Overcoming quiescence by targeting p21 (Cdkn1a) sensitizes pre-leukemic stem cells to chemotherapy

T-cell acute lymphoblastic leukemia (T-ALL) is a genetically heterogeneous malignancy, with 1 out of 5 patients dying from refractory disease. Recent studies support the concept that cells responsible for relapse frequently develop from a small population of quiescent pre-leukemic stem cells (pre-LSCs) that give rise to clonal heterogeneity. Using the Lmo2 transgenic mouse model, we have shown previously that these pre-LSCs have long-term self-renewal potential and resistance to high dose radiation. To determine if quiescence is an important property of pre-LSCs, we first used the doxycycline inducible H2B-GFP transgenic mouse model to show the existence of rare (<1%) pre-LSCs that cycle less than once a month in Lmo2 transgenic mice.

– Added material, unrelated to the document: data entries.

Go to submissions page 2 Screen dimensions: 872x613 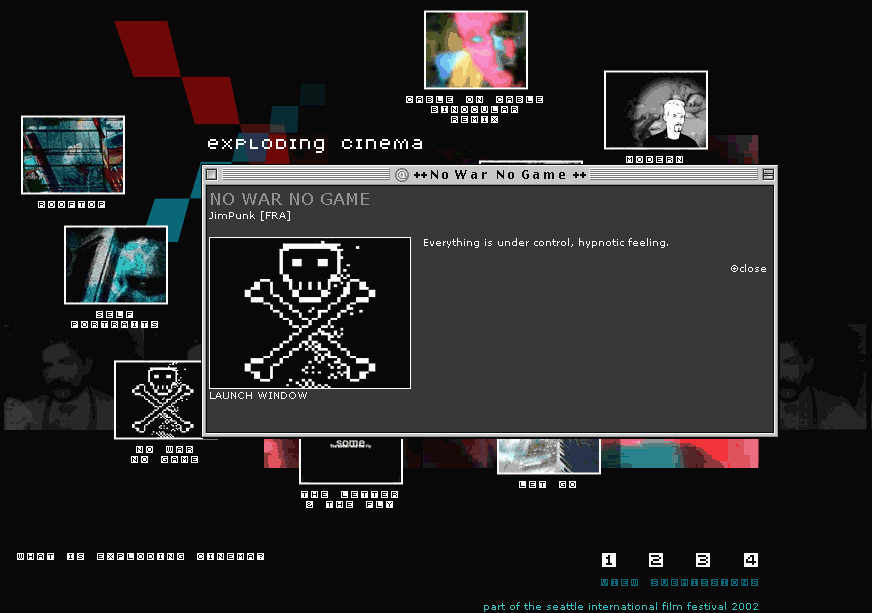[x=656, y=560]
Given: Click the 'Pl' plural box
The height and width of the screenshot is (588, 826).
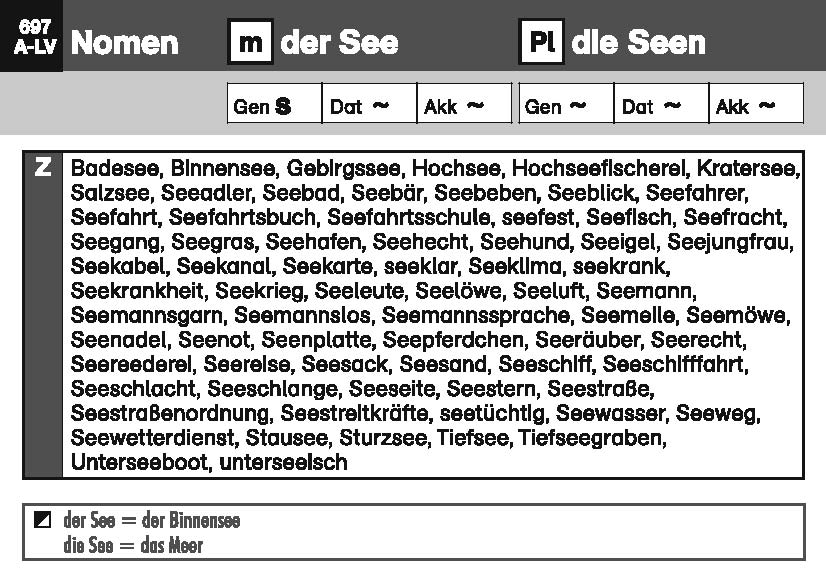Looking at the screenshot, I should pos(541,43).
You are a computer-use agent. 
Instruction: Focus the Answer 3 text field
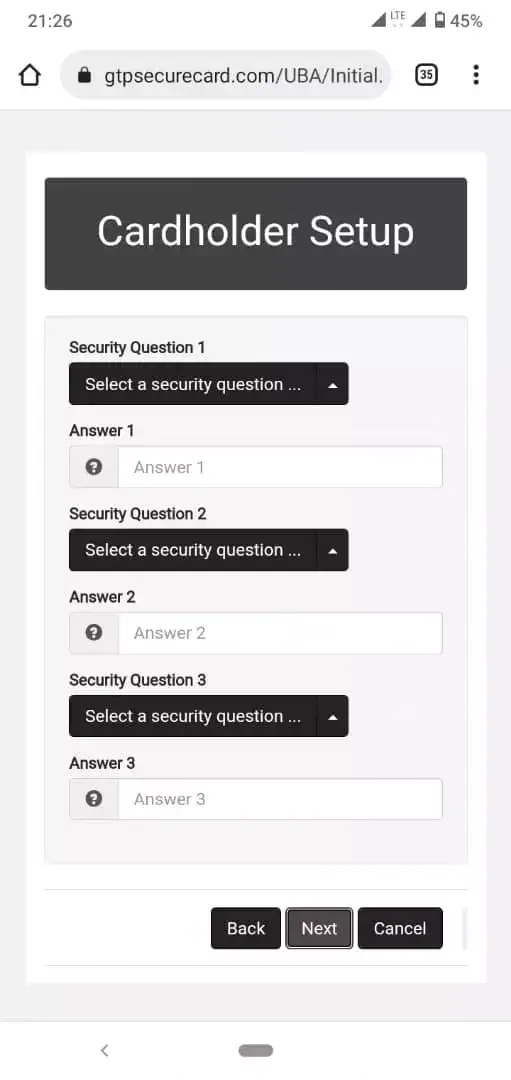pos(280,799)
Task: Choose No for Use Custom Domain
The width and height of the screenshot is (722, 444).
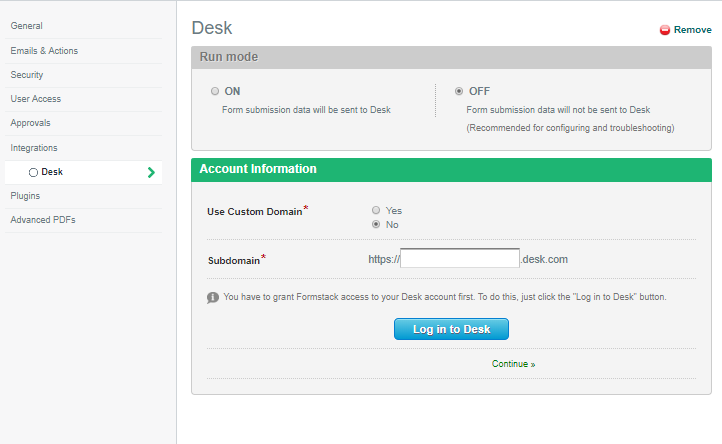Action: pyautogui.click(x=376, y=224)
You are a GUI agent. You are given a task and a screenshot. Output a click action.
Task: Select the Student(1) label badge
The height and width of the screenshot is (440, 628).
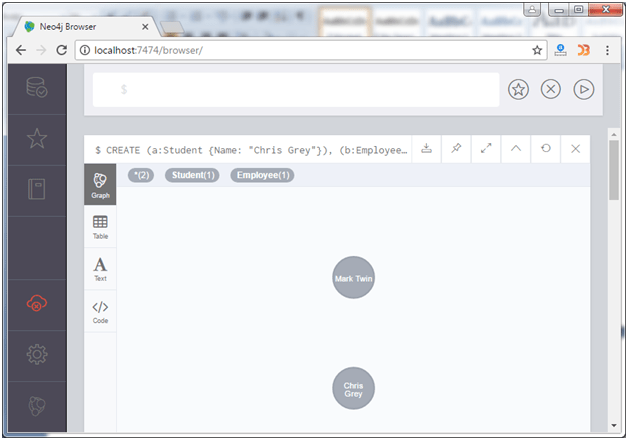(x=192, y=175)
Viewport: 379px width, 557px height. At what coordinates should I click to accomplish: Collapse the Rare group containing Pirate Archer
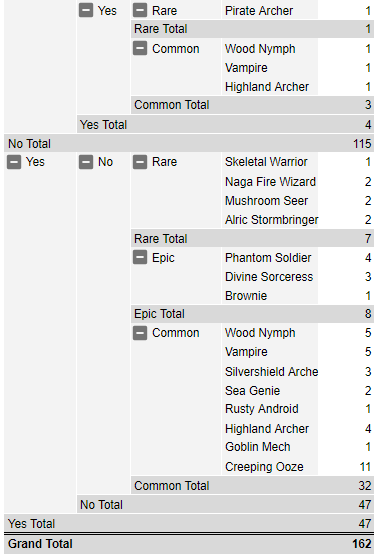tap(140, 10)
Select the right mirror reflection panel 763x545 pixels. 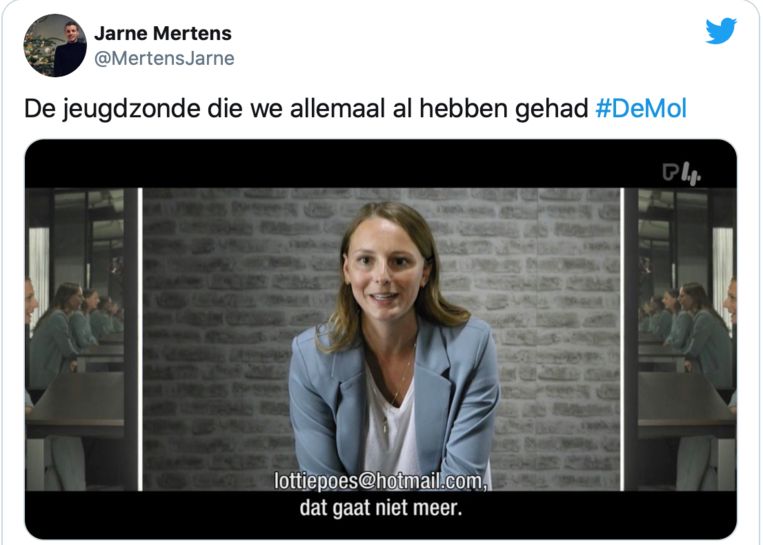[x=680, y=339]
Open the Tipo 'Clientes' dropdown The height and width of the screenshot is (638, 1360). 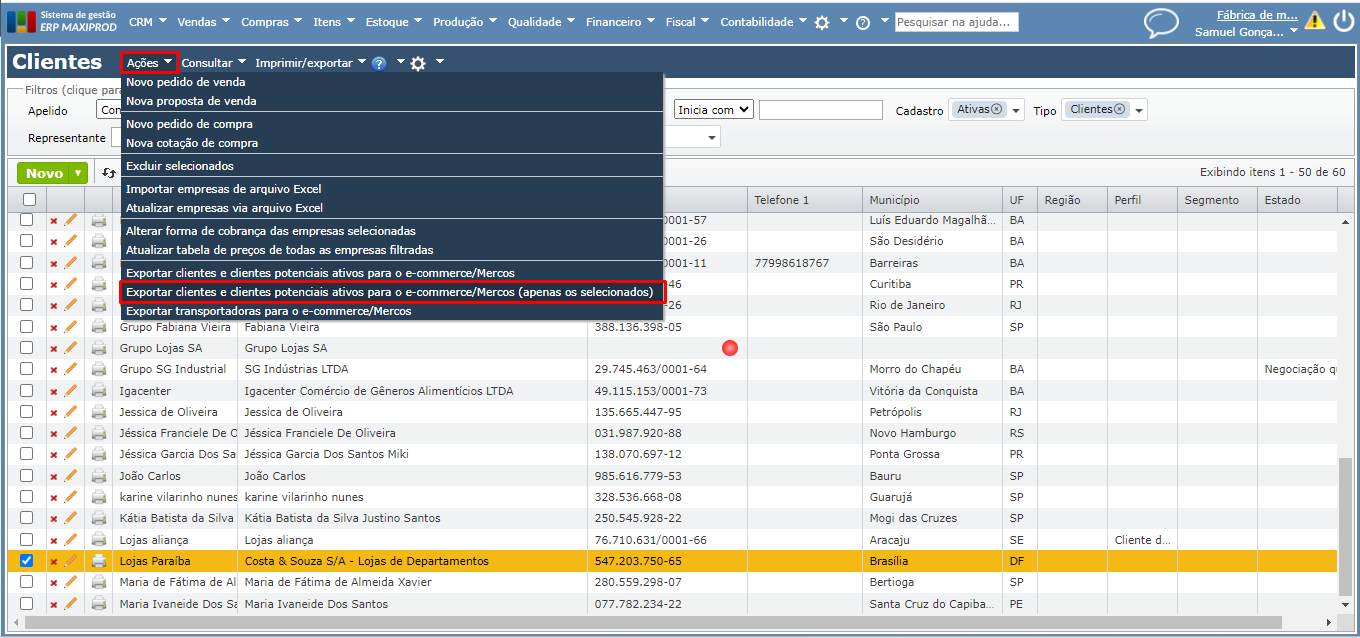tap(1139, 110)
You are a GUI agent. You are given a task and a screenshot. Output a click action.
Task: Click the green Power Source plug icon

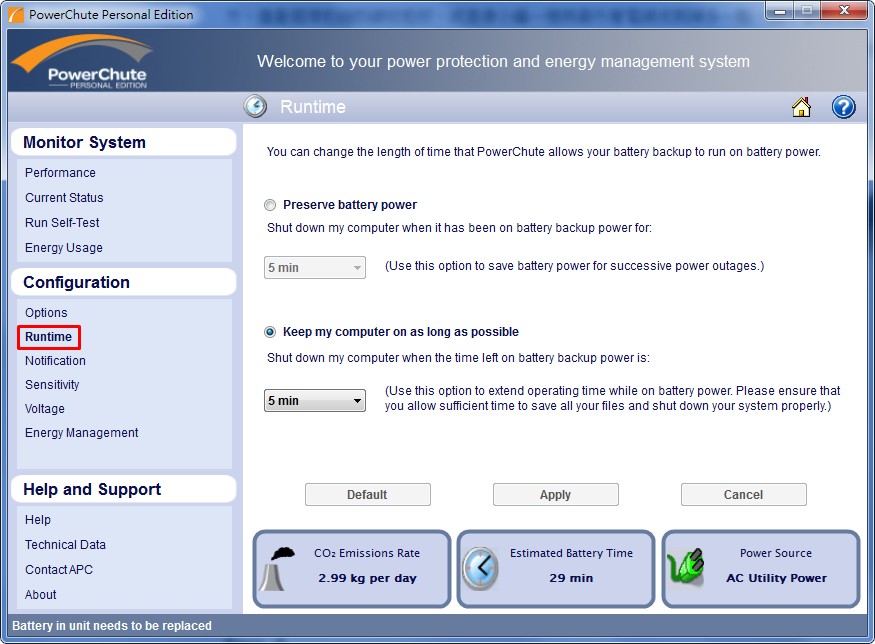tap(687, 568)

Importantly, radiation therapy lead to a 5-fold enrichment of these rare pre-LSCs, confirming that quiescence protects pre-LSCs from genotoxic stress. We then used mice lacking the cell cycle regulator Cdkn1a (p21) to address the importance of quiescence in therapeutic resistance. Absence of p21 had no effect on the formation of pre-LSCs but reduced the proportion of quiescent pre-LSCs in vivo. Importantly, pre-LSCs lacking p21 were sensitive to killing by radiation therapy and chemotherapy. Finally, we aged cohorts of mice to determine the role of p21 in the clonal evolution of pre-LSCs. Remarkably, absence of p21 strongly impaired the clonal selection of pre-LSCs and the subsequent development of T-ALL. Gene expression analysis revealed that absence of p21 was associated with reduced expression of quiescence and increased expression of T-cell differentiation genes in pre-LSCs. The restored differentiation profile in Lmo2 mice lacking p21 together with these gene expression profiles indicate that loss of p21 triggers differentiation of pre-LSCs. These results provide the most convincing in vivo evidence that p21 is required for the quiescence, maintenance, clonal evolution and therapeutic resistance of pre-LSCs. Targeting p21 and other regulators of quiescence may represent a promising new therapeutic strategy for improving cure rates in T-ALL.